Series 2: The Three Phases of CAB Competitive Advantage
Phase 1: Foundation Building
Trust → Insight → Early Advocacy
At this stage, the goal isn’t perfection. It’s presence.
You’re gathering the right voices, asking better questions, and showing up consistently. Your CAB members are just beginning to trust that this isn’t a one-time event—it’s a real relationship.
This is also the phase where you start asking a critical question:
Who belongs on this board?
Are you looking for hands-on admins who can speak to technical usage?
Or customer executives who can help shape your product vision and share business challenges from the top down?
The people you choose now will shape not just your feedback—but the kind of influence your CAB can have down the road.
In this phase, companies typically:
Build rapport and connection with top customers
Gather real-world insight (not just feature requests)
Start to identify and support early advocates or references
One client used this phase to better understand why deals were stalling—not from data, but from customer stories that surfaced in the room.
This stage is about earning the right to go deeper with your customers.
Before the strategy, there has to be trust.
Phase 2: Strategic Partnership
Trust → Co-Creation → Influence
Once trust is in place, the conversations shift.
Customers don’t just show up—they contribute. They begin offering ideas, pushing back on assumptions, and co-creating what’s next.
You’re no longer running a meeting.
You’re hosting an insider circle of strategic influence.
This is the most important phase—where intention meets momentum.
During Pre-CAB: take the time to connect 1:1. Hop on a Zoom with each nominated CAB member. Walk them through your mission, your vision for the CAB, even the backstory that got you here.
Most importantly, share the agenda and ask: "What would you personally like to get out of this CAB?"
That simple question turns participation into partnership.
Companies in this phase often experience:
Customer participation in product direction and roadmap feedback
Public support—think analyst briefings, content collaborations, speaking engagements
Expansion into new verticals, markets, or use cases through CAB connections
One B2B team discovered a brand-new growth market through a CAB participant’s insight—years before the competitive landscape caught on.
At this stage, you’re not just collecting input.
You’re building with them, not just for them.
Phase 3: Market Advantage
Co-Creation → Ecosystem → Barrier to Entry
By now, you’ve built real trust. You’ve moved beyond feedback and into shared momentum.
This is where the most committed CAB programs create their true competitive edge—not just inside the company, but in the market.
Your CAB becomes more than a strategic sounding board. It becomes a living ecosystem of advocates, advisors, and amplifiers.
This is also the moment to lean into EQ over agenda.
During your Zoom check-ins or board prep calls, listen carefully.
Who lights up when talking about your product?

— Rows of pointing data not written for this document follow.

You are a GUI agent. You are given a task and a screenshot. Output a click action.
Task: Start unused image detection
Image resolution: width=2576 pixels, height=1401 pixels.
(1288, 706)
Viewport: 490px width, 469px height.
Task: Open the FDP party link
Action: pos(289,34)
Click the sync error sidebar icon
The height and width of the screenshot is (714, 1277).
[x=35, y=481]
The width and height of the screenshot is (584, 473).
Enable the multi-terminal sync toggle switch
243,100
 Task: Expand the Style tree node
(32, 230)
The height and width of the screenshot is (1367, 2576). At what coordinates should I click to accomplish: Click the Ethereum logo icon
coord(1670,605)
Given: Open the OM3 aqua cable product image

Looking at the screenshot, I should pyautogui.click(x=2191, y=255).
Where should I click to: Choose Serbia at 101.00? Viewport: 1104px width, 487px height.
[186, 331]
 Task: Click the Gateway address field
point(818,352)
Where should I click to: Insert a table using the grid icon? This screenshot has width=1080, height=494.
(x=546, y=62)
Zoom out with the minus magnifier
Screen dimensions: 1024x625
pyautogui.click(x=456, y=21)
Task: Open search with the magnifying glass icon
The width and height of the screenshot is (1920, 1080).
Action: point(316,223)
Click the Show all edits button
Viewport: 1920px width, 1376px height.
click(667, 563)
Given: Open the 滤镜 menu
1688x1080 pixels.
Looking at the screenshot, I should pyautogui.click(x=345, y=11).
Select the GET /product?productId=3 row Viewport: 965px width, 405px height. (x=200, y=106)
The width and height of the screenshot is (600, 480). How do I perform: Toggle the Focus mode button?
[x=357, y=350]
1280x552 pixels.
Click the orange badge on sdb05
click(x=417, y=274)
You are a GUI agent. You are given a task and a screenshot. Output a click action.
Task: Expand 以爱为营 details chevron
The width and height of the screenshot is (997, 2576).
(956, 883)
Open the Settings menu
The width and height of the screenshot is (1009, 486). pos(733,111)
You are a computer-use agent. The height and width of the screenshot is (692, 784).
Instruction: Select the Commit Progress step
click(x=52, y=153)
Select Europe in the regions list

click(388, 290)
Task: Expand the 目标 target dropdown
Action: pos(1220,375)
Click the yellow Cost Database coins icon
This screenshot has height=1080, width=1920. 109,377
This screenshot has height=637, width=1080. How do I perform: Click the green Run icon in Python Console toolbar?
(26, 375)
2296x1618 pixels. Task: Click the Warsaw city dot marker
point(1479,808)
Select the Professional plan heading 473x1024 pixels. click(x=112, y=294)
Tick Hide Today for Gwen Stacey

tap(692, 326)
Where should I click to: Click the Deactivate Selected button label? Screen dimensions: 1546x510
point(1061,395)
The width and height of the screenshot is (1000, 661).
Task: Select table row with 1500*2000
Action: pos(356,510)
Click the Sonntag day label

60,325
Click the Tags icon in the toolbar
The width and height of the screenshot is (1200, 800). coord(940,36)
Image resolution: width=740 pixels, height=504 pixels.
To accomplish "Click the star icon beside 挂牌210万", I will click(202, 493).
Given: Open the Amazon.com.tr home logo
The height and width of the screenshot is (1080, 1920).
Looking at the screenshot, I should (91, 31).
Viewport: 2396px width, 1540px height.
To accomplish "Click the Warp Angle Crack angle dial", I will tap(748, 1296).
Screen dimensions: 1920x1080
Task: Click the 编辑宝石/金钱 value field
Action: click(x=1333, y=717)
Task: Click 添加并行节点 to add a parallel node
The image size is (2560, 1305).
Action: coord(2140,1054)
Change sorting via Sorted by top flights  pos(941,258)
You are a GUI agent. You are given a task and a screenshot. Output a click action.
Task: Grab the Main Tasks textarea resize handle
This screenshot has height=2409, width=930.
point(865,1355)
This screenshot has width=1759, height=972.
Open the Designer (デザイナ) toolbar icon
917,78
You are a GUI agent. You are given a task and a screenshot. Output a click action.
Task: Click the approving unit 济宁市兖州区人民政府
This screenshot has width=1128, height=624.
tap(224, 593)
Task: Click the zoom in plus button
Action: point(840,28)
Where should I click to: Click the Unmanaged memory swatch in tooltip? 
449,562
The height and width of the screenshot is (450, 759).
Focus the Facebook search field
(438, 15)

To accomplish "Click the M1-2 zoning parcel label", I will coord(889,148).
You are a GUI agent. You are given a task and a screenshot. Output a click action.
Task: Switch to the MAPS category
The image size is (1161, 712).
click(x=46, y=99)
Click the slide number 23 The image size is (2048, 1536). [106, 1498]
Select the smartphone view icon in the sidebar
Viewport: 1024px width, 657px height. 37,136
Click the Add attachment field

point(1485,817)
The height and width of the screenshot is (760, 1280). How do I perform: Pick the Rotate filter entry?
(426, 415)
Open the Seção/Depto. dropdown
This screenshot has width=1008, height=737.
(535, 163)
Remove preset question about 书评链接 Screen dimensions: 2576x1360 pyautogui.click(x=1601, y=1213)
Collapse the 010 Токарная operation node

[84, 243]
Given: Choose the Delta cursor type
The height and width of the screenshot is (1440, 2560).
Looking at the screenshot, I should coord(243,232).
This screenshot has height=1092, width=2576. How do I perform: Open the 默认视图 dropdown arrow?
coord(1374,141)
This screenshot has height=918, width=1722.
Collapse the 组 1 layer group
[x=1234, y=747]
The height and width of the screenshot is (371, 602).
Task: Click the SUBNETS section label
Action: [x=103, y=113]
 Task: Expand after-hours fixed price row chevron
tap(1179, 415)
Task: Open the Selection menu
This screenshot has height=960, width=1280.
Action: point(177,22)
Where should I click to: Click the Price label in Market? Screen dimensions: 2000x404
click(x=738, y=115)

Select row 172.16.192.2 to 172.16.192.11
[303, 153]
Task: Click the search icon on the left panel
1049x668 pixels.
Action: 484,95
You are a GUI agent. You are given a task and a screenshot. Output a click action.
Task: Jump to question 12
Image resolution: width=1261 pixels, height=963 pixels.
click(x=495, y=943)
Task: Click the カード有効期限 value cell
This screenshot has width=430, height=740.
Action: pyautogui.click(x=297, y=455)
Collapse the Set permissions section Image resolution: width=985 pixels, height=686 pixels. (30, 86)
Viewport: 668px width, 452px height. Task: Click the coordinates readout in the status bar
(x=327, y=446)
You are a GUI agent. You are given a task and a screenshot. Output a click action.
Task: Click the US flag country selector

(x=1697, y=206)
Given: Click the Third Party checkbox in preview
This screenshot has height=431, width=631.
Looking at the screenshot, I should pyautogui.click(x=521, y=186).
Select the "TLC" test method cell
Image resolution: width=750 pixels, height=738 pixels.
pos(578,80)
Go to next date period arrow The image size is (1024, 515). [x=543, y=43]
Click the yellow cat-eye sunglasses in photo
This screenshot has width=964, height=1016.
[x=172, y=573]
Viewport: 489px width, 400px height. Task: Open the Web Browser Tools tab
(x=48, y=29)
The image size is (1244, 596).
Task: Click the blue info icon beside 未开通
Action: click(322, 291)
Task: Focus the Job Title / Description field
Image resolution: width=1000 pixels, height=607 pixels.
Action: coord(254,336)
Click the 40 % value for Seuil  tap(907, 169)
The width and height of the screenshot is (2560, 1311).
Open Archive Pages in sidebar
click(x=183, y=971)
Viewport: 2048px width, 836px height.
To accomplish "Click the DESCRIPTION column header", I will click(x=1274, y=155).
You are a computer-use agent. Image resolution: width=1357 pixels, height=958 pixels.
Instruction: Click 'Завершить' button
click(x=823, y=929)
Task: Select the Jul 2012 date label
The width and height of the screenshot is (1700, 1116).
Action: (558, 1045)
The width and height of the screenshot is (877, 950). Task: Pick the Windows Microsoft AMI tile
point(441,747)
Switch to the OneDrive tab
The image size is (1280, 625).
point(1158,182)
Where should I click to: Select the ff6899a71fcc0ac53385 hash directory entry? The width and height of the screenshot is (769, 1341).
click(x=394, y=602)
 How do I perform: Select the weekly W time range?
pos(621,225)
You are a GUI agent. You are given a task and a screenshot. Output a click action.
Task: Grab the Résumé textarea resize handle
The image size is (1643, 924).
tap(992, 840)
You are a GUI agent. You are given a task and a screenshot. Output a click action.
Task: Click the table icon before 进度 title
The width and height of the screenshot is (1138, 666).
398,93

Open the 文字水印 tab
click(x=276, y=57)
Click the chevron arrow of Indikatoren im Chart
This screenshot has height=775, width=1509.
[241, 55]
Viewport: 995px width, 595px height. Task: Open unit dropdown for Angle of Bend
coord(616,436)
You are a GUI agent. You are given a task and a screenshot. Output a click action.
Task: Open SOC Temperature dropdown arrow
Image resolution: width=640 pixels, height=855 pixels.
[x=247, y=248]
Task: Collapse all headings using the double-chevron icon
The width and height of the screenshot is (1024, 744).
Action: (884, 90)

Who has a story or use case that provokes deeper conversations?
Start to identify the customers who can own the room—by sharing insights, use cases, or challenges that spark something bigger.
Let them lead a story. Give them space to shape the conversation.
The more you elevate your customers, the more they elevate your brand.
At this phase, companies often see:
Unprompted referrals from CAB members
Competitors blocked through stronger customer alignment
Influence in analyst reports, partner ecosystems, and industry discussions
In one anonymized case, CAB members helped solidify a company’s category leadership by influencing peer organizations—and even investors.
You’re no longer just collecting input or building relationships.
You’ve created a moat—one built on trust, shared success, and customer-led market influence.
But the strongest CABs don’t stop there.
While vendors often focus on cultivating advocates, don’t forget to give your customers space to build their own networks, too.
Many CAB members may not know one another when they arrive. Make time for connection.
Leave room for a long lunch. Add a walk-and-talk session or small group activity.
Encourage mingling, storytelling, even moments of silence.
This isn’t just your time with them—it’s their time with each other.
Because while they’re here to help you, they’re also here to enrich themselves.
And when customers leave feeling more connected, inspired, and valued… your CAB becomes more than a strategy.